▶ [EXERCISES]:
**A.** Which two countries does the coal mining text name as the last big markets for coal?
**B.** Print the part of the coal mining text that begins at the words "Last Thursday, even" and stops after "expansion into India.".

▶ [GIVEN TEXT]:
—————

Last Thursday, even as the Indian government talked up its auctions for commercial coal mining, the coal mining industry seemed less excited.
“I do not think foreign companies will come in,” said a former head of the Indian operations of a global coal mining company. He did not expect many Indian companies to participate either. “These will go to an Adani or Thriveni (Earthmovers). The market is basically a duopoly now.”
This lack of interest is intriguing. Coal demand is dipping globally. Countries like India and China are the last big markets for coal. Global coal miners, with their traditional markets shrinking, should be mulling expansion into India.

—————

▶ [DATASET ENTRIES]:
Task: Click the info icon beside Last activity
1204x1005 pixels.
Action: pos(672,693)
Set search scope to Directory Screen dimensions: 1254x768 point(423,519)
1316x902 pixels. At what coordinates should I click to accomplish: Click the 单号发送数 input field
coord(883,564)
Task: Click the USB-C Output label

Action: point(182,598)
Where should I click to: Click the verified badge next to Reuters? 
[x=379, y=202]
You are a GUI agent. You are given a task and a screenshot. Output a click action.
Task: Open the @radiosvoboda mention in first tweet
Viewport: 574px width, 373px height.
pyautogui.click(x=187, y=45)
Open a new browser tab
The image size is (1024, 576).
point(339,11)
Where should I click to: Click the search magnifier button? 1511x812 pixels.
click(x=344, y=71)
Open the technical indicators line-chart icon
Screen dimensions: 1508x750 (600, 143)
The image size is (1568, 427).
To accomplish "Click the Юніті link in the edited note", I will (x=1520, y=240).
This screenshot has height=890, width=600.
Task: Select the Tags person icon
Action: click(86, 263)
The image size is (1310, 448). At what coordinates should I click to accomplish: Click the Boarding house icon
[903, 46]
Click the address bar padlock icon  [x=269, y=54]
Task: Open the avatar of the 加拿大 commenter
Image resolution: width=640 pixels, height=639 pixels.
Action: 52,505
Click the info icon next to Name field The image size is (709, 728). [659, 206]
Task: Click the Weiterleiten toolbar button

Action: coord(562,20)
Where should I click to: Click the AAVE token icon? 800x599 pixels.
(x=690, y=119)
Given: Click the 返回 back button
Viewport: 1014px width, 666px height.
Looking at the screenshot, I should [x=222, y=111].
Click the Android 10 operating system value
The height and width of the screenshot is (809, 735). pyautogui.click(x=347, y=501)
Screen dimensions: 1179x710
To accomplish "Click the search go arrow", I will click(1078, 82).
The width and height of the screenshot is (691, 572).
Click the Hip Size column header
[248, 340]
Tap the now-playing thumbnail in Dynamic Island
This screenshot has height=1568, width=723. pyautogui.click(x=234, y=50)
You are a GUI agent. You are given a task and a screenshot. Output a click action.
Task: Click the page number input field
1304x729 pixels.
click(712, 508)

—————

▶ [PROBLEM SOLUTIONS]:
**A.** India and China.

**B.**
Last Thursday, even as the Indian government talked up its auctions for commercial coal mining, the coal mining industry seemed less excited.
“I do not think foreign companies will come in,” said a former head of the Indian operations of a global coal mining company. He did not expect many Indian companies to participate either. “These will go to an Adani or Thriveni (Earthmovers). The market is basically a duopoly now.”
This lack of interest is intriguing. Coal demand is dipping globally. Countries like India and China are the last big markets for coal. Global coal miners, with their traditional markets shrinking, should be mulling expansion into India.